WHAT YOU WILL DO: Continue the news article about Marianne Muggeridge's portraits of New Zealand scientists from the point where it stops.

PASSAGE:
════════════════
WHEN The Gisborne Herald last year met up with Sir Paul Callaghan he was excited about the approaching Transit of Venus celebrations but resigned to the fact that, though he was key driver, he may not actually make it . . . the cancer he had been fighting was getting the upper hand. Even so, the high-profile physicist appeared upbeat, excited about the future of New Zealand and what could be done to make it bright.
But when she painted him a year earlier, artist Marianne Muggeridge said that though Sir Paul appeared relaxed, she sensed something was amiss. “He was coming to terms with his illness when I was painting him and I think that’s in his eyes . . . there’s a sadness,” Muggeridge told the Taranaki Daily News.
As an award-winning portrait artist that is what Muggeridge does well – drawing out what may not be obvious and transferring that onto canvas in a truthful manner.
However, she admits that in recent years, some of what her subjects have spoken to her about during sittings has gone over her head. That’s because many of them were, like Sir Paul, high-achieving New Zealand scientists who would speak to her of physics-this and nano-that.
She would just nod politely, she says, and carry on painting. And this week Gisborne viewers will get to see the result of her endeavours in the touring exhibition The Art Of Science.
════════════════
INFORMATION:

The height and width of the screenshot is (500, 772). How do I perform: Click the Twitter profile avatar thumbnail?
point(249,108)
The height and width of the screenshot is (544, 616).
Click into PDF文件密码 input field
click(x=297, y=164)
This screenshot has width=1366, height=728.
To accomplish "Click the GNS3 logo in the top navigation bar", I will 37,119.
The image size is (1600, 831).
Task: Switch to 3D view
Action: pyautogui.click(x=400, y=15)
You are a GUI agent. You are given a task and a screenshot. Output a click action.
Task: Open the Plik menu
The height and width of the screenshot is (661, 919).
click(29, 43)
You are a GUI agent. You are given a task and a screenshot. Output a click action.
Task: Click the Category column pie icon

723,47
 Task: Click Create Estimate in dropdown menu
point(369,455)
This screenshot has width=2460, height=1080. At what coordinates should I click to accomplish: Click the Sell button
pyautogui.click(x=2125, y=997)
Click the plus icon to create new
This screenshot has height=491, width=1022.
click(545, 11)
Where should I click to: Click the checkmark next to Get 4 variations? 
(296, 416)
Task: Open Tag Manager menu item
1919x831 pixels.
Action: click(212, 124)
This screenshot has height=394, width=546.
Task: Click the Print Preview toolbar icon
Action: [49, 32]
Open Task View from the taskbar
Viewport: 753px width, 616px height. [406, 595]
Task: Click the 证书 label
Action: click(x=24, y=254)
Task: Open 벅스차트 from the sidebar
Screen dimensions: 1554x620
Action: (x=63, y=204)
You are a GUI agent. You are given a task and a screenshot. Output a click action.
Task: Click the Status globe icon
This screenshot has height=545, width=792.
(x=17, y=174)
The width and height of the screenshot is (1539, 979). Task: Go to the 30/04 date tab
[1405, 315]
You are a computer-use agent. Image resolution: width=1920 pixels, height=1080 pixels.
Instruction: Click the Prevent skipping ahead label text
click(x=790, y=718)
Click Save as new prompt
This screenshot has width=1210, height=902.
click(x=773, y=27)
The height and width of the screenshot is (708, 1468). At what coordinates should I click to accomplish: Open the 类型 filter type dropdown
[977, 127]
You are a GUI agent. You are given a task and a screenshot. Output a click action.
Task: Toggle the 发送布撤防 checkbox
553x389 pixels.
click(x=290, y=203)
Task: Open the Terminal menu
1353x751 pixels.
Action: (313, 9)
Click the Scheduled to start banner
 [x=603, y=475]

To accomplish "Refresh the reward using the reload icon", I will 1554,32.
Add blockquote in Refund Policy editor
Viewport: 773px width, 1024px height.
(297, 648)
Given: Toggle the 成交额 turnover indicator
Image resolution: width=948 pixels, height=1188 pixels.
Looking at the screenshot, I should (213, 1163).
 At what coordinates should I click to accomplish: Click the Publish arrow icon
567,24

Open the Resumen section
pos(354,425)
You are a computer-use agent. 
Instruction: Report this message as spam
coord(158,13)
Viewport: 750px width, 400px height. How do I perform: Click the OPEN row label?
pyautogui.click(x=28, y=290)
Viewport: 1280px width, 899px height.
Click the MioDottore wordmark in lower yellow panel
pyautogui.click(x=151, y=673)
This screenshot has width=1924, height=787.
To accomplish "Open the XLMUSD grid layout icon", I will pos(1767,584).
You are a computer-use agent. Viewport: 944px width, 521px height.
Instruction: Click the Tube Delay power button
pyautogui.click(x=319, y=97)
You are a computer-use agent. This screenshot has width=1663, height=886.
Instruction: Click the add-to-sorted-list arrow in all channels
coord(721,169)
════════════════
EXERCISE ANSWER:
Of the nearly 60 portraits included in the show, six of them are by Muggeridge. They join depictions of other eminent Kiwi scientists painted by prominent artists like Irene Ferguson and Stephen Martyn Welch, as well as portraits commissioned in the 1970s and 1980s by Charles Fleming, president of the Royal Society of NZ which owns the entire collection.
Curated by science historian/writer Rebecca Priestley, the exhibition was designed to combine art and science and to explore the interaction between the two.
The paintings are accompanied by text detailing the scientists’ innova-tions and successes, providing a narra-tive of New Zealand’s scientific history.
And the interplay of the two disci-plines is also evident in the display of the scientists’ field journals and sketch books, which reveal an eye for colour and detail.
“Scientists can be artists as well,” Priestley said. “People would submit their academic papers and often draw their own illustrations.”
One of the exhibition highlights is a DNA portrait of the Prime Minister’s chief science adviser, Sir Peter Gluckman — created from a sample taken from a cheek scraping.
Muggeridge said that her favourite of her own pieces was the portrait of a Hawaiian-style shirt-clad Nobel Prize-winning chemist Alan McDiarmid, which she painted five years before his death in 2007: “He was a naturist and would have posed in the nude,” she told the TDN. “But we thought the Royal Society might not want that.”
■ The Art Of Science will be on show at Tairawhiti Museum from tomorrow.